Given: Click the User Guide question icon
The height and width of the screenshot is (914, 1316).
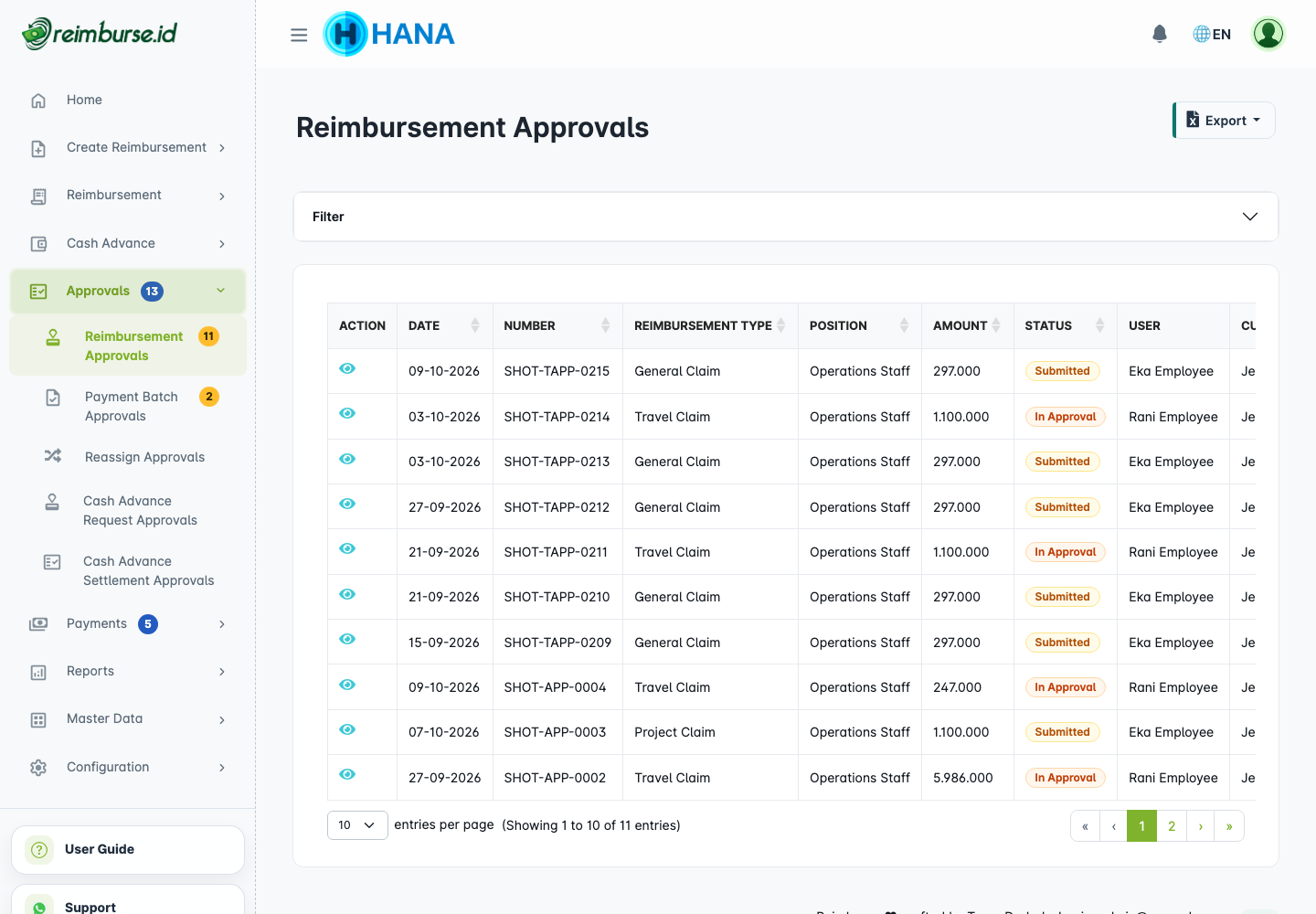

* * *

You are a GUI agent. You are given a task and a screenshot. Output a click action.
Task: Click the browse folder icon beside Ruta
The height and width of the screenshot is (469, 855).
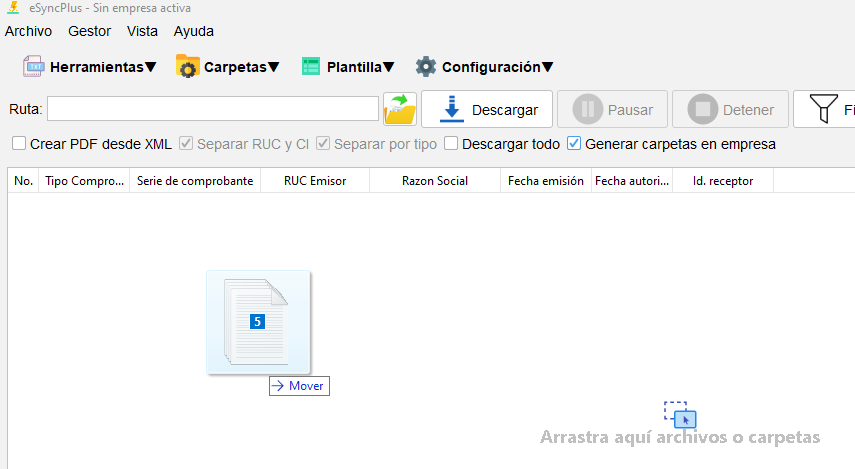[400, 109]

WHAT YOU NEED TO DO = Rewrite the lines as a numbered list, starting with the line containing "Given: Click the User Guide question icon" and continuing through the line containing "The height and width of the screenshot is (914, 1316).". Leave out any blank lines.

TASK ANSWER =
1. Given: Click the User Guide question icon
2. The height and width of the screenshot is (914, 1316).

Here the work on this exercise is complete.